$\newcommand{\var}{\operatorname{var}}$The problem is here:
Consider a nonnegative random variable X whose PDF is close to being exponential, of the form $$f_X(x) = g(x)e^{−x},$$ where $g(x)$ is a nonnegative function that satisfies $1/2 \leq g(x) \le 2$ for all $x,$ and $\int_{-\infty}^\infty g(x)e^{−x} \, dx = 1$. Let $\alpha$ be a large constant. We wish to estimate $p = P(X \geq \alpha)$ using Monte Carlo simulation. We assume that we are able to generate random variables drawn from the distribution of $X$, as well as from an exponential distribution.
The straightforward simulation method is to generate $n$ random samples, drawn from the distribution of $X,$ let $N$ be the number of samples that satisfy $X_i \geq a$, and form the estimate $\hat{P} = \frac{N}{n}$ Clearly, $E[\hat{P}] = p.$
a) Show that for large enough a, we have $\var(\hat{P})\geq \frac{e^{−a}}{(3n)}$
here is my attempt:
$N$ is random variable satisfy binomial distribution with parameter p, thus we have:$$\var(\hat{P})= \frac{1}{n^2}\var(N) = \frac{p(1-p)}{n}$$
the since $$ \frac{1}{2}\int_\alpha^\infty e^{−x} \, dx\leq \int_\alpha^\infty g(x)e^{−x} \, dx\leq 2\int_\alpha^\infty g(x)e^{−x} \, dx$$
thus:
$$ \frac{e^{-\alpha}}{2}\leq p \leq 2e^{-\alpha} $$
then I stuck here , how can I get $\frac{e^{−a}}{3n}$ as my lower bound?

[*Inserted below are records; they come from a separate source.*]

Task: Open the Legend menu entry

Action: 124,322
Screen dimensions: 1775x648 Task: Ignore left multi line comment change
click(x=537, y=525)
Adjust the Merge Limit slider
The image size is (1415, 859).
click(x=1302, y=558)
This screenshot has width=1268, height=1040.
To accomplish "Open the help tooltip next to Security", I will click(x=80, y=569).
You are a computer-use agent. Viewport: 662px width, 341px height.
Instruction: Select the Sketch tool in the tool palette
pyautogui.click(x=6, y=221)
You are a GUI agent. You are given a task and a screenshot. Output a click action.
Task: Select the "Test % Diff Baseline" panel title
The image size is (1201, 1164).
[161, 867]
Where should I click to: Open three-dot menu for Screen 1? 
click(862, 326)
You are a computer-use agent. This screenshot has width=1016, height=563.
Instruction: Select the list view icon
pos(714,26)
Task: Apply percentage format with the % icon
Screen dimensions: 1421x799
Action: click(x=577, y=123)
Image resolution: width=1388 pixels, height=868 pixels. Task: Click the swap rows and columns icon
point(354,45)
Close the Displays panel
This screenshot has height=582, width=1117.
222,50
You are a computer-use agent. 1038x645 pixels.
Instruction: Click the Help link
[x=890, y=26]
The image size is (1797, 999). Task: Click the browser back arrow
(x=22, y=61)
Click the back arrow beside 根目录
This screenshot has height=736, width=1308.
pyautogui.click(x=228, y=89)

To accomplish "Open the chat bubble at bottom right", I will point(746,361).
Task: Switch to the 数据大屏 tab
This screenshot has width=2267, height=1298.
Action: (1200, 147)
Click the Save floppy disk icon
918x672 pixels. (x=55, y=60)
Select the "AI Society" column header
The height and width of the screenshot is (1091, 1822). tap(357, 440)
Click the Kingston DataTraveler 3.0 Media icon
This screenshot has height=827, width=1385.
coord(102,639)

then the question continuous:
Part (a) shows that the standard deviation of the estimation error $\hat{P}-p$ is of order $O(e^{−a/2})$, which is larger than the quantity p to be estimated by a $O(e^{a/2})$ factor. This is an instance of a general phenomenon: probabilities of rare events are difficult to estimate by simulation.
Consider now a random variable $Y$ whose PDF is exponential, with parameter $\lambda = 1/a$. with $$f_Y(x) = \frac{e^{-x/\alpha }}{\alpha}$$
we generate n random sample $Y_i$,drawn from the distribution of $Y,$ and estimate $p$ by $$Q = \frac{1}{n} \sum_{i=1}^n I_{Y_i \geq a} \frac{f_X(Y_i)}{f_Y(Y_i)} $$
b) show that $E[Q] = p$
this one is easy: $$E[Q] = \frac{1}{n} \sum_{i=1}^n \int_\alpha^\infty f_X(x) \, dx = p$$
c) Show that the standard deviation $\sigma_Q$ of Q is “comparable” to $p,$ in the sense that $\sigma_Q/p$ does not grow exponentially with $a.$
here is my attempt:
I use the fact that $$\var(X) = \var(X)\operatorname E[N]+\operatorname E[X]^2 \var[N]$$
thus: $$\var(Q) = \frac{1}{n} \var \left( \frac{f_X(Y_i)}{f_Y(Y_i)} \right) = \frac{1}{n} \left( \int_\alpha^\infty \frac{f_X(x)^2}{f_Y(x)} \, dx -p^2 \right) $$
then I stuck here again,it looks like that I can't get rid of $\alpha after integration what should I do next ..